Further, in MEOR and MECoM techniques that involve the introduction of nutrients to the formation to stimulate indigenous microorganisms, the process of stimulating the indigenous microbes can be unpredictable. For example, the growth of the microbial community can produce beneficial effects by, for example, dislodging oil entrapped within the formation. However, alternatively, the grown of the microbial community can lead to increased consumption of light oils (e.g., short-chain alkanes) which can make the oil more viscous and, thus, lower the recovery factor.
Thus, there remains a need for methods and techniques to evaluate the efficiency and efficacy of microbial stimulation operations. In particular, there remains a need for methods and techniques for monitoring and evaluating the relative performance of different stimulation operations, for determining whether appropriate stimulation treatments are being employed for a given environment, and for determining whether an optimized frequency of treatments is being utilized.
Background references may include US Patent Application Publication Nos.
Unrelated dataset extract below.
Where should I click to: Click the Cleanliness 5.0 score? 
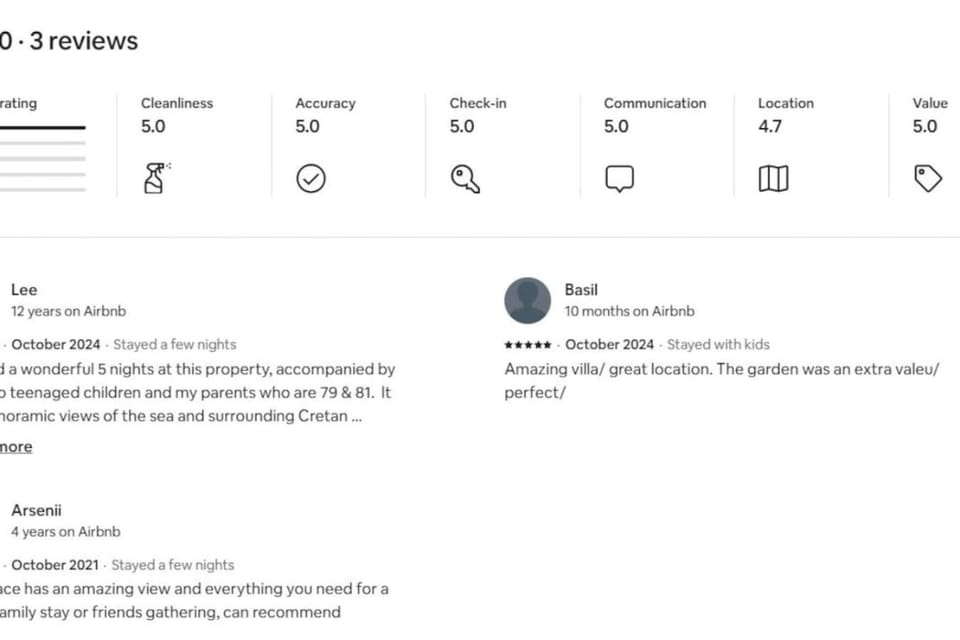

US 2014/0250999 A1, and US 2014/0288853 A1; PCT Publications WO 2007/008932 A2, WO 2013/071187 A1, WO 2013/071189 A1, WO 2016/043980 A1, WO 2016/043981 A1, WO 2016/043982 A1, WO 2016/126396 A1, and WO 2016/126397 A1; and Bryant et al. (1989) “Review of Microbial Technology for Improving Oil Recovery”, SPE Reservoir Engineering, Vol. 4, pp. 151-154; and Van Hamme et al. (2003) “Recent Advances in Petroleum Microbiology”, Microbiology and Molecular Biology Reviews, Vol. 67, No. 4, pp. 503-549; and Sandrea et al. (2007) “Global Oil Reserves—Recovery Factors Leave Vast Target for EOR Technologies”, Oil & Gas Journal, Vol. 105, pp. 44-47; and D. Hohl et al. (2010) “Energy, Environment and Climate Directorate White Paper”, DCO Energy, Environment, and Climate Workshop, pp. 1-38; and G. Hassanzadeh et al. (2011) “Petroleum System Analysis Using Geochemical Studies, Isotope and 1D Basin Modeling in Hendijan Oil Field, SW Iran”, International Petroleum Technology Conference, 14797, pp. 1-11; and Li et al. (2014) “Microbial Abundance and Community Composition Influence Production Performance in a Low-Temperature Petroleum Reservoir” Environmental Science & Technology, Vol. 48, pp. 5336-5344; and D. A. Stopler (2014) “New Insights Into the Formation and Modification of Carbonate-Bearing Minerals and Methane Gas in Geological Systems Using Multiply Substituted Isotopologues”, California Institute of Technology Thesis, pp. 1-305; and Stopler et al. (2014) “Formation temperatures of thermogenic and biogenic methane”, Science, Vol. 344, pp. 1500-1503; and Stopler et al. (2015) “Distinguishing and understanding thermogenic and biogenic sources of methane using multiply substituted isotopologues”, Geochimica et Cosmochimica Acta, Vol. 161, pp. 219-247; and Wang et al. (2015) “Nonequilibrium clumped isotope signals in microbial methane”, Science, Vol. 348, pp. 428-431.